The desert is a vast, lonely place. Big enough to capture any number of secrets and hide them well. Some secrets, however, fight to be discovered, to return to their natural truth. Aleks Merilo's Exit 27 tells the story of just such secrets in human form.
In the desert of southern Utah, in a cobbled-together clubhouse, four teenage boys seek refuge after being ostracized by their church – well, actually less church than cult: the Fundamentalist Church of Jesus Christ of Latter-Day Saints, which is about as Mormon as the Westboro Baptist Church is Baptist. Despite being shunned for the tiniest of injustices, these so-called "Lost Boys" still want to return to the FLDS. Then into their midst comes the one female character (played superbly by high school junior Lee Eden), who is known simply as "the Outsider." There's something fitting about the playwright's choice here; it echoes the Lost Boys reference to their banishment-worthy deeds as "Original Sin." The isolation, pecking order among the boys, and use of violence to settle disputes gives Merilo's script a Lord of the Flies quality, but at its heart, Exit 27 is a story of mind control, with Merilo shedding light on just how mindfucked these kids are and hoping we realize this fiction is not far from fact.

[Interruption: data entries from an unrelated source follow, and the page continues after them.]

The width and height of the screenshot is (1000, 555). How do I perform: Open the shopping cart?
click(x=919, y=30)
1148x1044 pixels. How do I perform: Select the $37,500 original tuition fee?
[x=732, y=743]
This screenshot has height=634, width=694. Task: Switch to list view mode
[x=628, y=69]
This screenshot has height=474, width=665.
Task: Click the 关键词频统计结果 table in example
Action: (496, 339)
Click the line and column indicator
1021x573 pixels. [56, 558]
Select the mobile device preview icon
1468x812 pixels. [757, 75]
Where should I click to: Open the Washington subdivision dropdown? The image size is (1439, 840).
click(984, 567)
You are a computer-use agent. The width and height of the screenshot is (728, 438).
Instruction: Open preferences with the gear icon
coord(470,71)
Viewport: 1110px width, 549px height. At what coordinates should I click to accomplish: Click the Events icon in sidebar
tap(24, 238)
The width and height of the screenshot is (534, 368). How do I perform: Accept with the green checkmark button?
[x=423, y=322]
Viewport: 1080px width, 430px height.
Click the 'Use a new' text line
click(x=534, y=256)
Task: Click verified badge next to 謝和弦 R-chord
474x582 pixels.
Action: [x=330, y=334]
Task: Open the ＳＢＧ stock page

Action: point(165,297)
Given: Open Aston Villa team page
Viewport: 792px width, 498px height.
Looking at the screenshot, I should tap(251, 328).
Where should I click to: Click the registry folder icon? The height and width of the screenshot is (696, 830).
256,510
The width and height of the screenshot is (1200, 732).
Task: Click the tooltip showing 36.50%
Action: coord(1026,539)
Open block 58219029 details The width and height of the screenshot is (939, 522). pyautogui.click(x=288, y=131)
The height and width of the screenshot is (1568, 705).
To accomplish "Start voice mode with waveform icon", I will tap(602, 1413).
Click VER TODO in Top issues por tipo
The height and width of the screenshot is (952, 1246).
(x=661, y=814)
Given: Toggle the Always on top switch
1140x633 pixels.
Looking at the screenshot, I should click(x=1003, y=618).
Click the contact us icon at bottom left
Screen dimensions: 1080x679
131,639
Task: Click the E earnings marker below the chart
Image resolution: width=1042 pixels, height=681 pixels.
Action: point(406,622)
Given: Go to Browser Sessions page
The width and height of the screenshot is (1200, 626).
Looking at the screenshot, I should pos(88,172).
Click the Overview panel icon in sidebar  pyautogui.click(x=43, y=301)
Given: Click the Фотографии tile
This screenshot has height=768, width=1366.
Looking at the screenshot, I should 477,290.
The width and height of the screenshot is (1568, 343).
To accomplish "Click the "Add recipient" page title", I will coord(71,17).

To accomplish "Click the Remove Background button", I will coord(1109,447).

In this staging for Southwest Theatre Productions, director Kat Sparks clearly knows the story she wants to tell, and it's moving to see such passion poured into a production. Actors Thomas Burke, Nathaneal Dunaway, Sam Stinson, and Sam Domino commit to their roles with charisma and heart, with Stinson's somewhat-off Shyler and Domino's compelling Brodie as standouts. However, the naive Lost Boys are also rather racist and sexist, to the point that at times it becomes hard to sympathize with them. And that problem is compounded by the way that Sparks too often allows her talented actors to play the emotion rather than the action, telegraphing rather than trusting Merilo's rich and lyrical text. The play is often frantic and kinetic, and young masculine fervor is expected, given the characters' wild and unguided nature, but a lot of our connection with these young men is lost due to unnecessary yelling and quivering voices. The production is at its most powerful when the action stops and each teen stands alone in a spotlight, reading aloud a letter home.
Wesley Riddles' set captures the chaotic aesthetic of a shack in the middle of nowhere, more elevated campsite than safe home, and it's complemented by Amy Lewis' stark and atmospheric lighting. But unfortunate blocking choices often leave speaking characters in shadow – sometimes because of their position onstage, sometimes because their energy and focus is funneled downward, obscuring their faces. Coupled with the use of a ground mic, this makes it difficult to know which character is speaking. And while the mic picking up every step in dirt or gravel adds to the environmental ambience, it also occasionally covers dialogue with a loud "crunch" in addition to the ever-present white noise.
On the whole, though, Exit 27 is a story worth telling and seeing, one likely to leave audiences thoughtful and challenged.